20 - Honeymoon 1

34K 2.9K 161
                                    

Yang di bawah umur menyingkir dulu sampai dua part ke depan.

Enjoy

"Aku pengin bikin usaha sendiri, Mba. Tapi, Bapak dan Ibu kayaknya keberatan. Penginnya aku kerja jadi PNS atau kantoran." Cerita Mada sedih.

"Mau bikin usaha apa emangnya?"

Mada terlihat malu, mukanya memerah. "Toko bunga dan tanaman."

Berbeda denganku yang suka menggambar, Mada dari dulu memang punya kesenangan dan hobi pada tumbuhan dan taman. Dia sering keluar masuk hutan atau kebun-kebun bunga hanya untuk melihat-lihat tumbuhan apa saja yang ada di dalamnya.

"Bukan hanya toko bunga dan tanaman Mba, ada jasa pelayanan nursery, landscape dan gardening juga."

"Idenya bagus." Rey yang tadi sedang memandikan Si Kembar bergabung bersama kami. "Apalagi kalau kamu membukanya di kota-kota besar. Cangkupan pasarnya juga makin luas. Kamu bisa menawarkan jasa kamu ke komplek perumahan, apartemen, hotel, perkantoran, kawasan industri, rumah sakit, lapangan golf juga bisa."

Mada yang tadi terlihat sedih, tiba-tiba berubah penuh semangat. "Iya Mas, rencanaku juga begitu. Pas aku ke Hokkaida ada beberapa jasa rental plant yang menggunakan konsep seperti itu. Orang-orang Jepang sekarang kebanyakan tinggal di apartemen atau flat, jadi konsep seperti ini berkembang sangat cepat. Aku ingin menerapkannya di sini." Jelasnya menggebu-gebu.

Rey melirikku dan tersenyum kecil, "Bersemangat dan tahu apa yang diinginkan. Bisa jadi modal yang cukup. Benar, kan?" keningku berkerut, tidak mengerti maksud ucapannya. Melihat ekspresiku dia justru mengerlingkan matanya jahil.

Adakalanya aku salah tingkah jika Rey memperlakukanku seperti ini, menggoda. Sejak memutuskan untuk memulai semuanya dari awal beberapa kali dia melakukannya. Entah dengan ciuman kecil di pipi atau kerlingan mata jahil seperti tadi.

"Siapa saja yang lihat Mas Rey dan Mba Ora seperti tadi, pasti bakalan nyangka kalau kalian baru aja nikah."
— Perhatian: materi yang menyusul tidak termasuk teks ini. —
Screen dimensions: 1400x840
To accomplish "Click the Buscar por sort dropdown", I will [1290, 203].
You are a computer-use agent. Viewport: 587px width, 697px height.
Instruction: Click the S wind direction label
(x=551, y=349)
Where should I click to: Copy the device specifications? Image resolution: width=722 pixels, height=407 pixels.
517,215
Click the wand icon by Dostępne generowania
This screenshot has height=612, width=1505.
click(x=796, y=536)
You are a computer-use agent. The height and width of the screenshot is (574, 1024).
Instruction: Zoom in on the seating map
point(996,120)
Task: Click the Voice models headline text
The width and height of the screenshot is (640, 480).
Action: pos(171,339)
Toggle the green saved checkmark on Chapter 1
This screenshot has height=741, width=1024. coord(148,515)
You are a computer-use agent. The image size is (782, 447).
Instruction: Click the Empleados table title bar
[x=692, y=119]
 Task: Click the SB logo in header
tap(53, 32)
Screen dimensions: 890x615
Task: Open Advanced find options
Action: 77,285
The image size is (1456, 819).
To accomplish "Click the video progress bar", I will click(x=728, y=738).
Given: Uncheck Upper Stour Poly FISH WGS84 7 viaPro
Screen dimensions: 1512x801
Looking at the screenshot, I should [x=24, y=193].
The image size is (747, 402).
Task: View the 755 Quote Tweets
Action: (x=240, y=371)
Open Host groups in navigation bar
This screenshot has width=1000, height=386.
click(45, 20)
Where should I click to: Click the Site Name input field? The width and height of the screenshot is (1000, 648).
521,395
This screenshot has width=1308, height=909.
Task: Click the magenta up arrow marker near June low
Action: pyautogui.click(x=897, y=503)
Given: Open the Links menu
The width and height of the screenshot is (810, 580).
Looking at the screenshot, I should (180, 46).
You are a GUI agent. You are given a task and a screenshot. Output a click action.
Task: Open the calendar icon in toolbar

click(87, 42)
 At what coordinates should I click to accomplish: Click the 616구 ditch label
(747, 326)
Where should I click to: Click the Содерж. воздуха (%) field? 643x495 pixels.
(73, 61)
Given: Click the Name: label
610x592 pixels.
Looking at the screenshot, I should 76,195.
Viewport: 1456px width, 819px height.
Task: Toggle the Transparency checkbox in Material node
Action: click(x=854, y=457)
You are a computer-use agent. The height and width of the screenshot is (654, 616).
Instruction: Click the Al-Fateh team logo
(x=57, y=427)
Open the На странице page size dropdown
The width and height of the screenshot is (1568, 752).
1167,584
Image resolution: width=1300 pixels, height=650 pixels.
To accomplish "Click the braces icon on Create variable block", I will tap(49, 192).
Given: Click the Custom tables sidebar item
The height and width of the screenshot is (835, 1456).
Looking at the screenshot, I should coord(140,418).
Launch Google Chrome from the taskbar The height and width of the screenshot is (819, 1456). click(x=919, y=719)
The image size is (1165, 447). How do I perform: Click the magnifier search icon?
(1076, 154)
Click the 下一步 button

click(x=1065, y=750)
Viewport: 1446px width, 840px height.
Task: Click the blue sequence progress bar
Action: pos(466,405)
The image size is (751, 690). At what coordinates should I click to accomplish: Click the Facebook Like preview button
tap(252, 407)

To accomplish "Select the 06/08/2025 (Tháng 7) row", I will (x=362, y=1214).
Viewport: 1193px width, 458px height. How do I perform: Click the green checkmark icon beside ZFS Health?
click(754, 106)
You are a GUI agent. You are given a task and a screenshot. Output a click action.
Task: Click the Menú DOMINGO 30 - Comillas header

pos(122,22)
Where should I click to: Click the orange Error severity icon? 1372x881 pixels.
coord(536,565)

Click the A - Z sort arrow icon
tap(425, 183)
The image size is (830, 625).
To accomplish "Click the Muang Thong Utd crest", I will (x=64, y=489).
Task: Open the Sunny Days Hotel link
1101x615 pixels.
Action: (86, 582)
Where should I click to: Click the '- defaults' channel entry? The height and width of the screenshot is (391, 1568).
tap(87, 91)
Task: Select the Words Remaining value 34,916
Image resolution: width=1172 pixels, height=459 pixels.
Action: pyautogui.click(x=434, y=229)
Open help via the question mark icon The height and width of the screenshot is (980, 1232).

"Kenapa?" tanya Rey, masih dengan senyum kecil di bibirnya.

"Aku kan sering lihat Mas Rey diam-diam cium Mba Ora atau ngedipin mata kayak tadi."

"Nggak boleh?"

"Boleh aja... tapi kan nggak sering-sering juga kali." Mada mencebik kesal.

"Anak-anak mana?" Aku bertanya pada Rey mengabaikan keluhan Mada. Mada yang cerewet tidak akan berhenti kalau tidak ada yang menghentikannya.

"Sama Eyang, lagi diajarin main dakon di belakang." Jawabnya, lalu kembali mengalihkan perhatiannya pada Mada, "Menurut Mas ide kamu bisa dijalankan kok Mada, pangsa pasarnya masih luas, belum banyak orang yang menawarkan konsep seperti itu."

"Iya, tapi Bapak nggak setuju. Usaha seperti ini modalnya nggak kecil Mas, butuh dana besar. Belum lahannya, harus luas. Kata Bapak masa depannya nggak ada."

Rey menggangguk setuju, "Kamu bisa buat proposal untuk konsepnya nggak? Nggak perlu terlalu detail, kasarnya aja juga nggak pa-pa. Mas cuma pengin tahu gimana konsep kamu berjalan."

"Aku udah buat!" ucap Mada makin bersemangat, " Sebenarnya kemarin pas aku ke Hokkaido, aku udah buat proposalnya. Kak Dipta yang bantuin. Ada salah satu perusahaan di sana yang berminat dengan konsep yang aku susun. Tadinya aku berniat mengajak mereka bekerja sama, tapi ternyata banyak sekali kendalanya."

"Bagus kalau begitu, nanti Mas lihat." Rey melirikku sekilas. "Ada yang mau Mas omongin sama Mba kamu,"

"Aku harus pergi dulu?" potong Mada cepat.